CEOs told us they still believe in the promise of the U.S. and its capitalist system, but it’s hard to ignore the Trump administration’s drift toward a quasi-socialist statism, seizing ownership from private shareholders, dictating staffing, and selectively blocking moves into strategic markets based upon politics and kickbacks. Nearly three-quarters of CEOs surveyed said they were confident that U.S. free-market capitalism can compete with China’s socialist market economy in the global AI contest, and they expressed a near-unanimous discontent as the Trump administration has veered away from the capitalist system.
Such flirtation with state-driven capitalism and protectionism not only leaves CEOs facing heightened uncertainty, fearfully wondering what comes next, but also providing China an opening with their suppliers and customers. At our CEO forum in March, 85% of business leaders viewed U.S. government uncertainty as a gift to China in terms a competitive opportunity. They said this week that this has proved true over the last six months.

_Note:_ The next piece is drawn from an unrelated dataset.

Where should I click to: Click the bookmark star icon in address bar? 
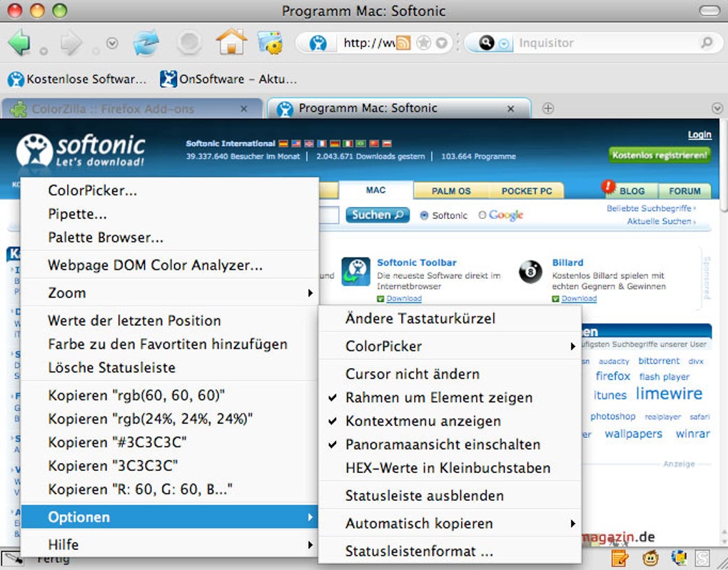click(422, 42)
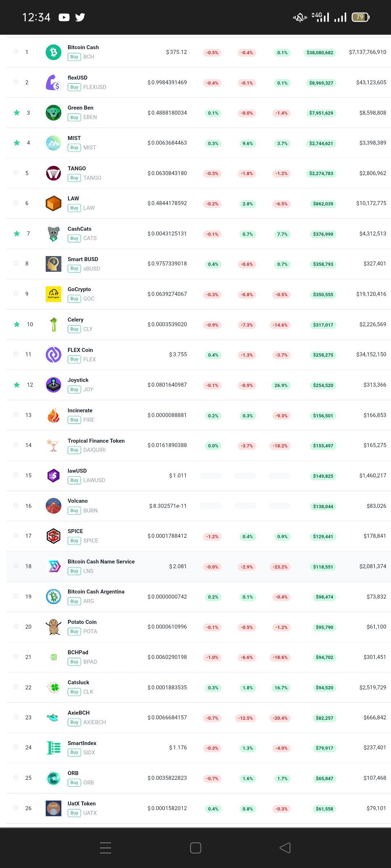Toggle the favorite star for FLEX Coin
Image resolution: width=391 pixels, height=868 pixels.
16,354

Similarly, in March, we asked whether the U.S.-Russia-Ukrainian peace talks happening that week in Saudi Arabia would lead to a peace agreement. Nearly three-quarters said that would happen within six months. Regrettably, over three-quarters of CEOs now see relations with Russia and Ukraine as worse since Trump took office. A similar proportion of executives said they thought we are at risk of losing the momentum gained in the Middle East from the Abraham Accords.
After nine months in office, there is a clear desire to return to a respect for the balance of powers in government, to reinforce international allies, to fortify independent, objective expertise of economists and scientists, to encourage freedom of voice, to stop bullying countries, cities, and companies into resentful, uneconomical compromises. In short, CEOs are calling to make America, America again.
When one commenter compared MAGA to the Maoist movement, there wasn’t an outcry of disagreement. Quite the opposite.